* Problem to work on
Retype, exactly and with both ends included, the lines below from the one containing "Viewport: 954px width, 560px height." through the end; omit the pictures.

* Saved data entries
>>>

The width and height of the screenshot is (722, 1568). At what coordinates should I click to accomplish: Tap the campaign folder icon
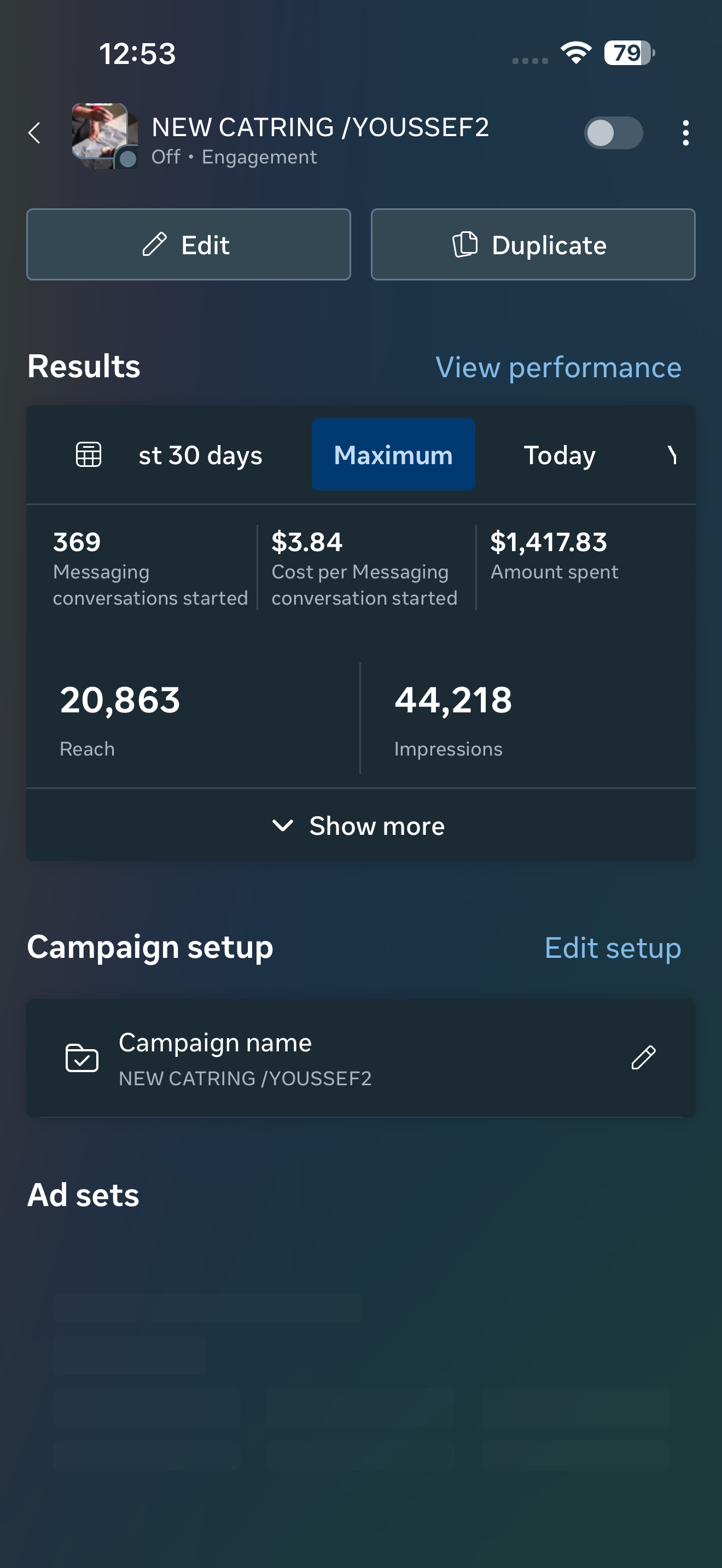click(x=81, y=1058)
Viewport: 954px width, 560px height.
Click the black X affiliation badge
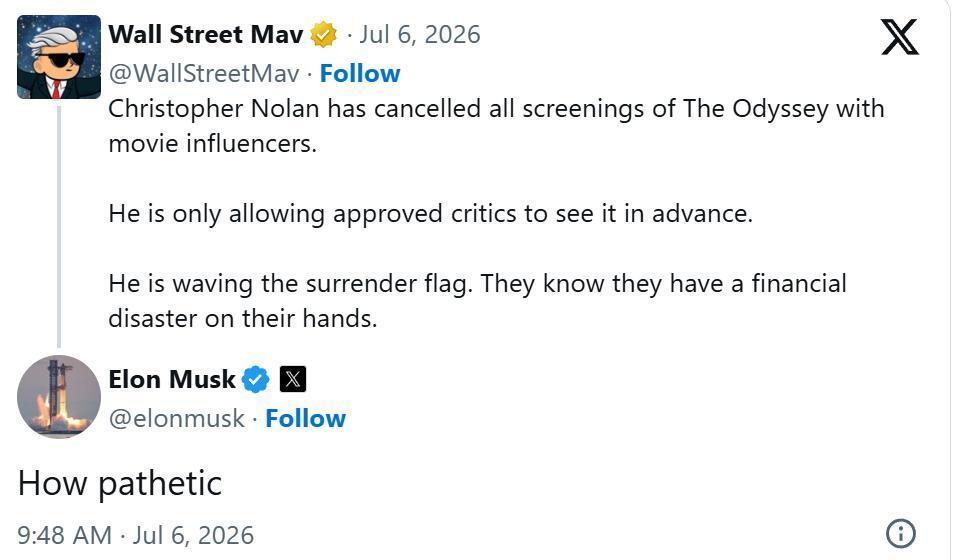coord(293,380)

<<<

* Written answer
Viewport: 954px width, 560px height.
Click the black X affiliation badge
coord(293,380)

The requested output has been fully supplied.